The Reason There are so many Chunky Ingredients in Ben and Jerry’s Ice Cream

The Reason There are so many Chunky Ingredients in Ben and Jerry’s Ice Cream

You might think that he reason there is so much chunky stuff in Ben and Jerry’s Ice Cream is because they want to give more to the consumer. That would be at least partially correct, but it wouldn’t be the whole truth. The disorder known as anosmia is what happens when a person somehow loses their sense of smell. There’s not a lot known about the condition other than it takes away the sense of smell completely, and can even take away a person’s ability to taste anything. This secondary condition however can be partial or complete, which is harsh any way you cut it. The reason behind Ben and Jerry’s having so many chunky bits however is that Ben, one of the founders of the company, has anosmia. It’s not known if he can taste or not, but the fact that he has to rely so heavily on texture could mean that he’s not able to smell at all.

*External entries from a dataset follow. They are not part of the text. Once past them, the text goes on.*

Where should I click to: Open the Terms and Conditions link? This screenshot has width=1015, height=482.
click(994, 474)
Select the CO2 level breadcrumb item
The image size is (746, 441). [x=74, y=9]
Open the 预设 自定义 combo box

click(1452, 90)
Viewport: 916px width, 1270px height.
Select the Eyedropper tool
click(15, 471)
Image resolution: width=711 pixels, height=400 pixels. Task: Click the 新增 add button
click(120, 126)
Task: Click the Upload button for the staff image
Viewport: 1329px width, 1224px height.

In the case that a person loses their smell, even losing their sense of taste in a partial sense could diminish what they could actually taste in regards to spices and flavorings. It could take a person with partial sense of taste nearly an entire bottle of salad dressing to even get a small bit of the taste that others would get in a couple of teaspoons. Texture is important because it allows such individuals to actually enjoy their food and understand that they are eating something with a bit of variety. You might notice that a lot of ice cream brands are either smooth or don’t have nearly the amount of chunky bits as Ben and Jerry’s. This is due to Ben’s desire to have more texture in the ice cream due to his anosmia. For most other people it’s an added bonus that makes the ice cream that much better, but for those that suffer from this disorder it gives their palette something more to deal with than the otherwise bland food that they couldn’t hope to fully enjoy.

Some people might be under the illusion that if you lose one sense that the others will be heightened, and perhaps that if two senses are lost or diminished then the others will compensate in the same manner. That’s not the case however. When you lose a sense, be it sight, hearing, taste, smell, or even touch, it would take a serious amount of effort to train your other senses to be more acute than they’d ever been before. It takes more than just losing a sense to gain something extra. We’re not all bound to be Daredevil’s if we start losing one of our senses. But losing the sense of smell and taste seems almost unbearably tragic.

Imagine not being able to smell the crisp morning air in the fall, or taste the delectable sweetness of a spoon of well-made ice cream. That to me would be a true shame and a loss I could do without. But then, most of us wouldn’t want to lose any of our senses.